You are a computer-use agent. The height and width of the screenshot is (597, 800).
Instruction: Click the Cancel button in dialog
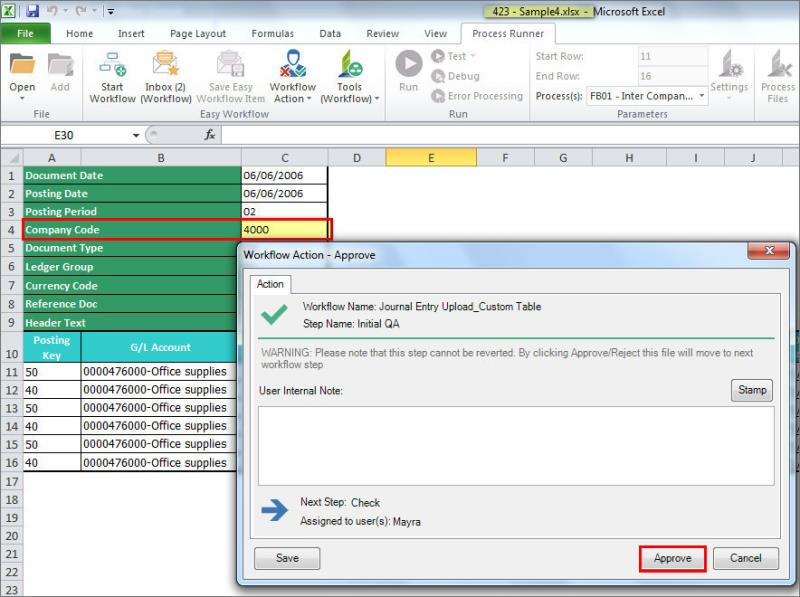pos(745,558)
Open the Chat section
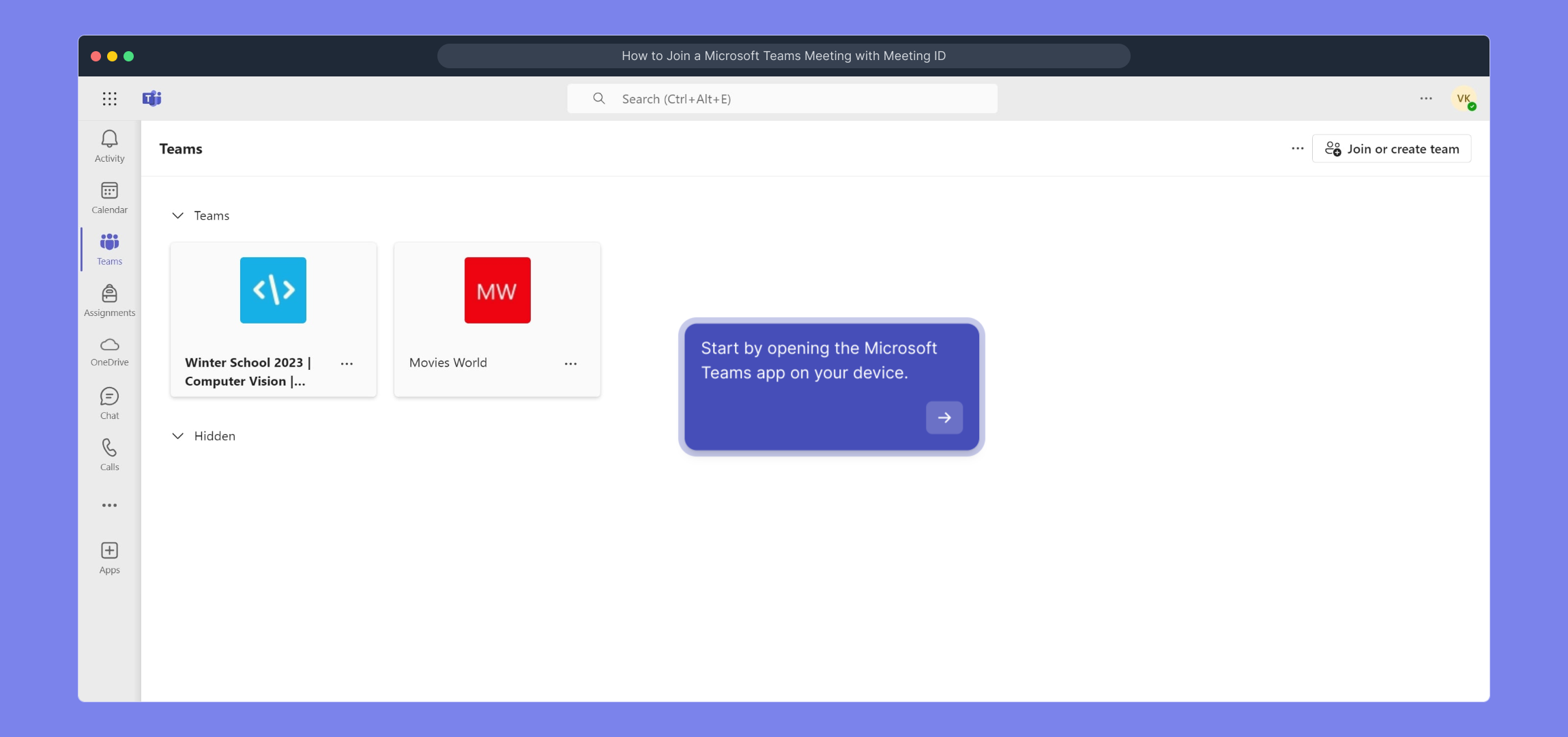The image size is (1568, 737). (109, 403)
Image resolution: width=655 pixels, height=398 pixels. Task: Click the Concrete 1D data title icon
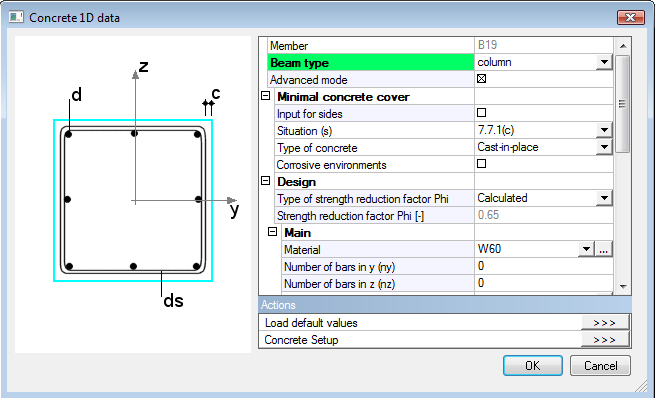pos(16,17)
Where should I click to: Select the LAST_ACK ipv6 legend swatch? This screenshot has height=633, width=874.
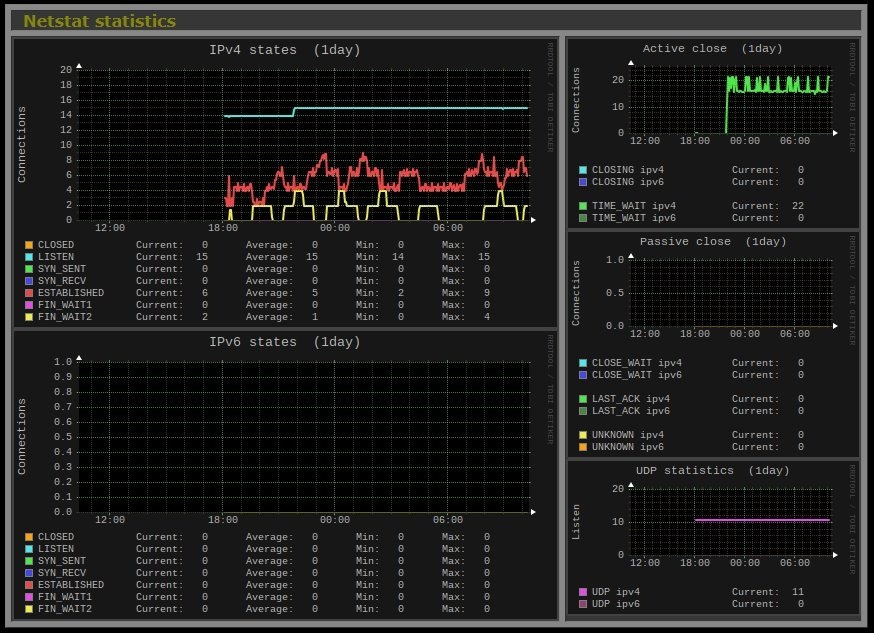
┄┄┄┄┄┄┄┄┄┄┄┄┄┄┄┄┄┄┄┄
▶ _Written problem_: Reproduce all four entries above word for word, leaving out the pictures.

▶ _Result below_:
You are a computer-use agent. The height and width of the screenshot is (597, 800).
Instruction: Click the Cancel button in dialog
pos(745,558)
Open the Chat section
The image size is (1568, 737). (109, 403)
Image resolution: width=655 pixels, height=398 pixels. Task: Click the Concrete 1D data title icon
pos(16,17)
Where should I click to: Select the LAST_ACK ipv6 legend swatch? This screenshot has height=633, width=874.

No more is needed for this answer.